Work instructions: From the line that contains "Tap Check Status" to the end of the entries, copy each line exactly, though the pictures stay out.

Task input:

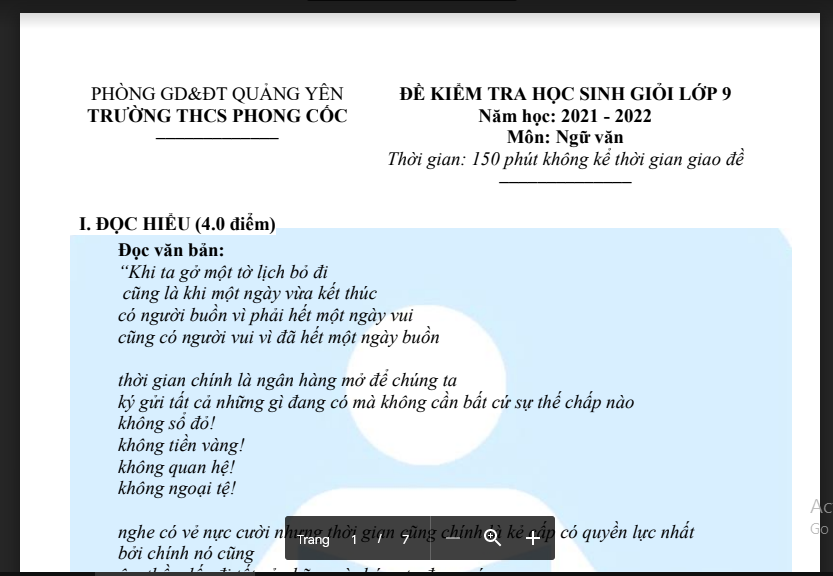Click the Activate watermark text
The width and height of the screenshot is (833, 576).
(820, 508)
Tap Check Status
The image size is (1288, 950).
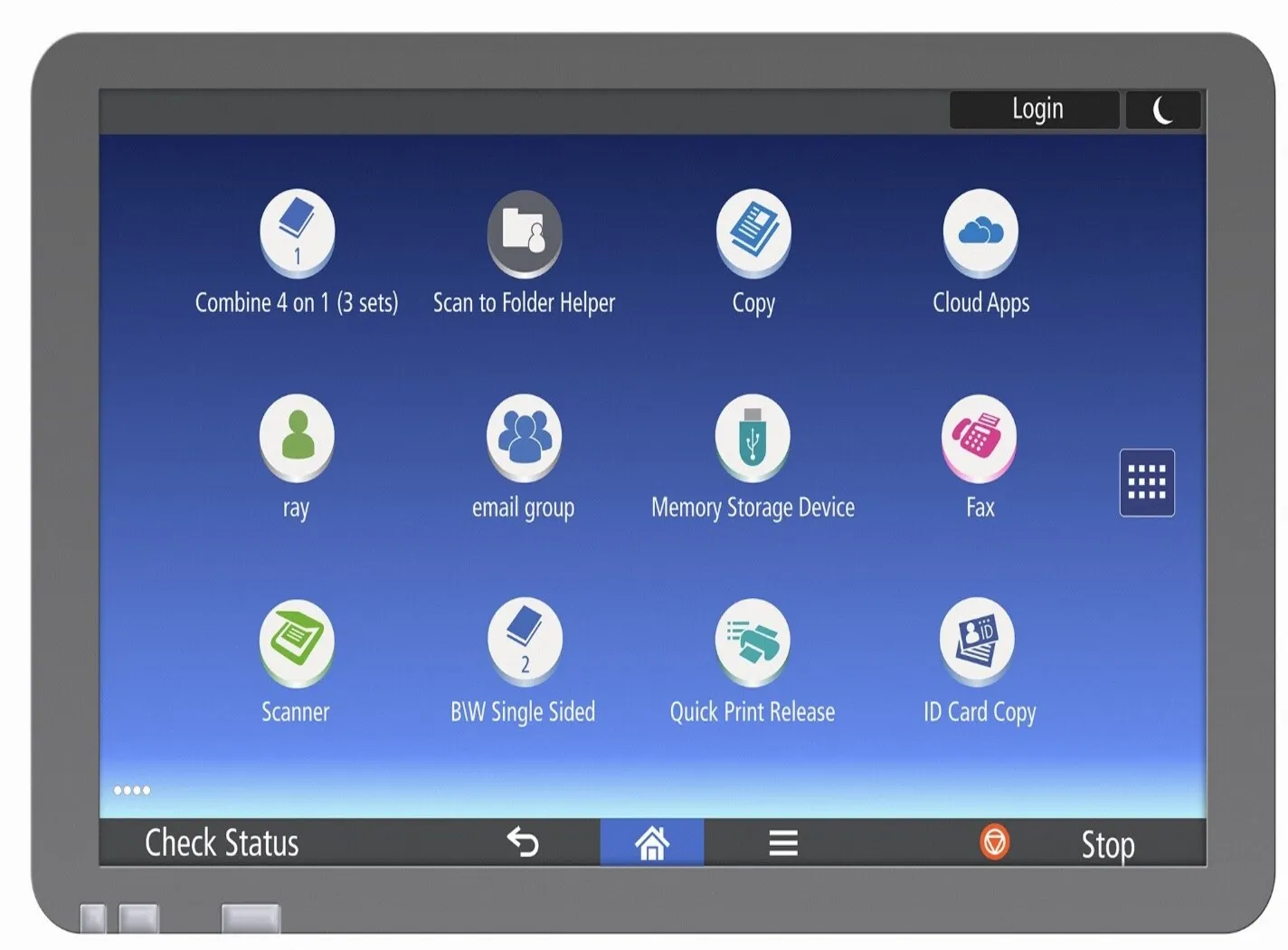[222, 843]
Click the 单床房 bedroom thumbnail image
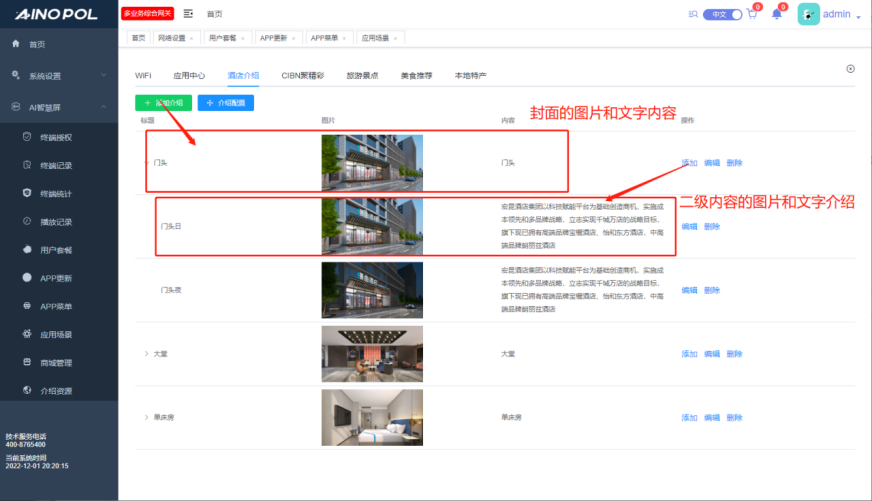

Exercise answer:
Tap Check Status
The image size is (1288, 950).
[222, 843]
Click the 单床房 bedroom thumbnail image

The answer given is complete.